### Passage provided ###
Ezra Klein: You spoke a lot about health care. You've said many times Joe Lieberman's been in Congress 18 years and hasn't done anything about it. It won't take you 18 years to bring universal health care to the country. What will you do that Kennedy and these guys who have been in Congress forever couldn't do, and from your comments earlier, I got the feeling you believe the employer-based system is not dead, that employers have a responsibility to provide health care and should continue doing so through the private market. Do you believe that or do you believe this should move more toward a system where government provides health care?
Lamont: I want to get something done and I think the way we're going to get it done and get it done on a timely basis is to come up with a core benefit that makes sense and that we can afford, and make sure that's an obligation every employer has an obligation to provide. I've been critiqued on that … they say, “Ned, you're putting lipstick on the pig. We've got to throw the whole system out and start again.” We've been trying to do that since Franklin Roosevelt proposed it in '37, Harry Truman in '49. So I think I've come up with a program that we can get done and I think can get done on a timely basis. I think I can help get it done. As I said before, our health care system is bankrupting businesses and working families alike and at some point it's going to be bankrupting the United States of America when the baby boomers start retiring. We've got to have a more efficient system and I think the best way to a more efficient system is a system that provides universal coverage. And I think as someone who can go in there as a small businessperson and as a progressive Democrat, maybe, just maybe, I can get together different constituencies who otherwise haven't been talking to each other, and say this is the direction we've got to go.
David Corn: You said that you wanted the Democrats to stand up and be bold and be clear on the war and everything. Do you think they have done so on the war? The way your campaign's been interpreted by some is a manifestation of this pent-up frustration among many grass-roots Democrats, not just in Connecticut, but across the country because the party leadership has not been bold and clear enough in its opposition to the war. Do you accept that interpretation and what do you think about the Democratic leadership so far in terms of the war?
###
» Stated problem A: Summarize the interview excerpt in three sentences.
» Stated problem B: Copy from the interview excerpt, word for word, everything from "Ezra Klein: You" down to "provides health care?".
### Information provided ###
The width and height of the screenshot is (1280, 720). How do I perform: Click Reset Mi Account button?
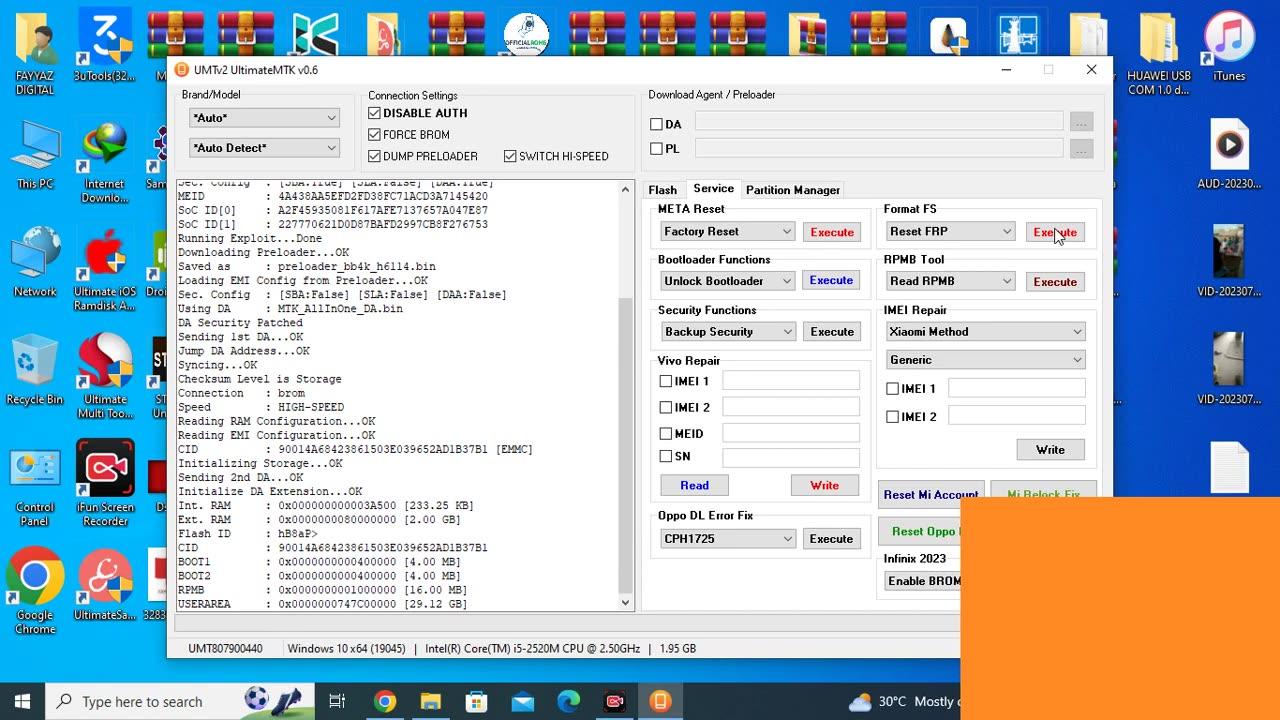click(x=931, y=494)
###
» Full answer A: Ezra Klein asks Lamont what he would do to bring universal health care that Kennedy and others long in Congress couldn't, and whether employers should keep providing coverage or government should take it over. Lamont says he would set an affordable core benefit that every employer must provide, noting that attempts to replace the whole system have failed since Franklin Roosevelt and Harry Truman, and that universal coverage is the best route to a more efficient system. David Corn then asks whether Democrats have been bold and clear on the war and what Lamont thinks of the party leadership on it.

» Full answer B:
Ezra Klein: You spoke a lot about health care. You've said many times Joe Lieberman's been in Congress 18 years and hasn't done anything about it. It won't take you 18 years to bring universal health care to the country. What will you do that Kennedy and these guys who have been in Congress forever couldn't do, and from your comments earlier, I got the feeling you believe the employer-based system is not dead, that employers have a responsibility to provide health care and should continue doing so through the private market. Do you believe that or do you believe this should move more toward a system where government provides health care?